▶ _Estratto fornito_:

>>>>

Ebbene, prima della collaborazione tra Università di Padova e NREL, nessuna delle metodologie note era in grado di drogare efficacemente il silicio senza danneggiare l’ossido, rendendo quindi difficile lo sviluppo e l’implementazione della tecnologia TOPCon.

«La soluzione che abbiamo trovato assieme a NREL - spiega Enrico Napolitani, professore del Dipartimento di Fisica ed Astronomia dell’Università̀ di Padova, utilizza impulsi laser ultra-veloci della durata di una decina di nanosecondi, cioè dell’ordine dei centomilionesimi di secondo - disponibili nel nostro nuovo laboratorio di Laser Processing finanziato dall’Università di Padova - per applicare degli shock termici alla superficie del silicio. Il riscaldamento è tale da indurre un drogaggio di qualità eccellente ma il processo è così veloce che l’ossido di silicio, localizzato più in profondità, si scalda poco e rimane assolutamente intatto».

<<<<

▶ _Segmento dati_:
>>>>

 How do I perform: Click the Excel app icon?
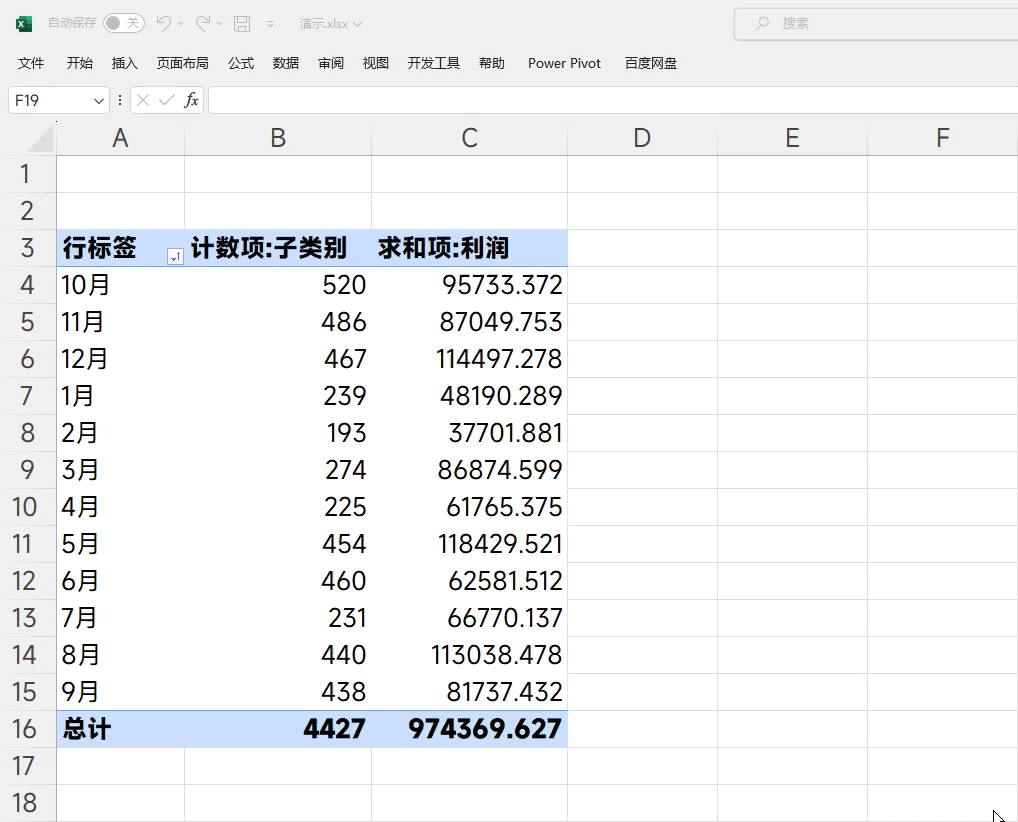(x=22, y=22)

<<<<

▶ _Compito richiesto A_:
Elenca tutti gli enti e le strutture di ricerca nominati nel brano sul drogaggio laser del silicio.
▶ _Compito richiesto B_:
Secondo il brano sul drogaggio laser del silicio, quanto durano gli impulsi laser impiegati?
▶ _Compito richiesto C_:
Prosegui il brano sul drogaggio laser del silicio subito dopo la sua ultima frase.

▶ _Risposta A_:
- Università di Padova
- NREL
- Dipartimento di Fisica ed Astronomia dell'Università di Padova
- laboratorio di Laser Processing

▶ _Risposta B_:
Una decina di nanosecondi.

▶ _Risposta C_:
I fenomeni fisici coinvolti sono abbastanza complessi. Si utilizza luce ultravioletta, che viene assorbita entro pochissimi nanometri sotto la superficie. Essa induce un riscaldamento estremamente localizzato che si mantiene confinato grazie alla brevissima durata degli impulsi, in sostanza il calore non ha il tempo di diffondersi. Inoltre, gli impulsi hanno una energia così elevata da liquefare gli strati più superficiali del silicio (poche decine di nanometri) che, alla fine dell’impulso, ricristallizzano.

In realtà il cuore del processo è proprio questa transizione di fase solido-liquido-solido indotta dal laser denominata Pulsed Laser Melting (PLM), che nel laboratorio padovano si riesce a controllare a livello nanometrico. Grazie a essa il drogante, inizialmente posto sopra la superficie del silicio, si redistribuisce molto velocemente all’interno della fase liquida. Successivamente la ricristallizzazione avviene in modo talmente rapido da “congelare” il drogante incorporandolo nella fase solida cristallina a concentrazioni elevatissime, ben superiori alle solubilità solide di equilibrio. In questo modo si conseguono due risultati con una sola azione: da un lato si confina il drogaggio e il riscaldamento mantenendo l’ossido sottostante intatto, dall’altro si droga a concentrazioni molto superiori - rispetto a quanto ottenuto in precedenza con altre tecniche - con notevoli effetti benefici sul funzionamento della cella fotovoltaica.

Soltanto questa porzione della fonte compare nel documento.